Practicing A Simple Spirituality

My definition of spirituality is a simple one; try to practice love, kindness, understanding, and tolerance toward others and ourselves. However, as you may already know, this isn’t always easy to do. People can irritate us and we don’t always react well to them. Or worse, someone makes us really angry and we blow up at them, without any thought of being spiritual, and then later we beat ourselves up for the way we acted.

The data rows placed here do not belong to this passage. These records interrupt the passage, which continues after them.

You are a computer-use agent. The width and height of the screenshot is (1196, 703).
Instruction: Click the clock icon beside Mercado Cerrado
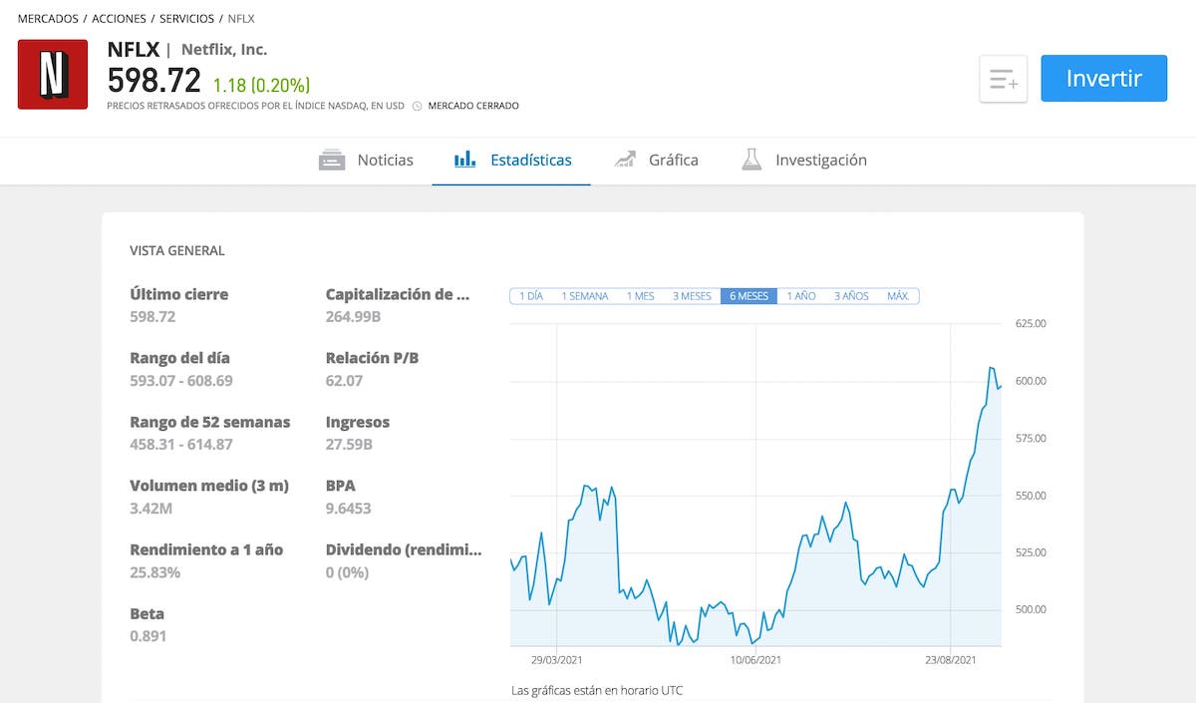(x=417, y=106)
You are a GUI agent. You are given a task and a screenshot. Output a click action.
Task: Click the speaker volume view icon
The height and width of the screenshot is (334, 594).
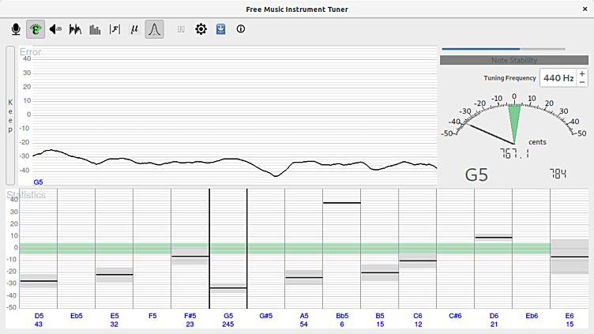[x=56, y=29]
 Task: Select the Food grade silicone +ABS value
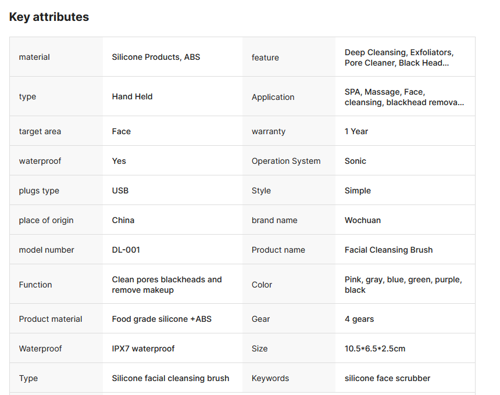pyautogui.click(x=162, y=319)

This is understandable in some circumstances, of course, after all the key word here is practice. But even with practice I still get angry with people at times, and I don’t always behave in a spiritual manner. This is especially true when I’m tired, or when things aren’t going my way on some days. Even on those days though, I still don’t blow up at anyone—it’s much easier to practice love, kindness, understanding, and tolerance toward others now.

Actually, I got better at practicing this simple spirituality toward myself first, which helped to make it easier. But in reality, I know I can’t love everyone or always understand their behaviors. All I can really do is to try my best to be kind, or at least tolerant, and not respond in a nasty way.

Now this doesn’t mean we need to take shit from people. I know that last statement doesn’t sound very spiritual, but I’m not claiming to be a saint here. I simply try to believe that something created life and the universe for a reason, and practice these things in an effort to grow.

This may be a simple definition of spirituality, but I believe it’s one that anybody can practice, no matter what their beliefs are.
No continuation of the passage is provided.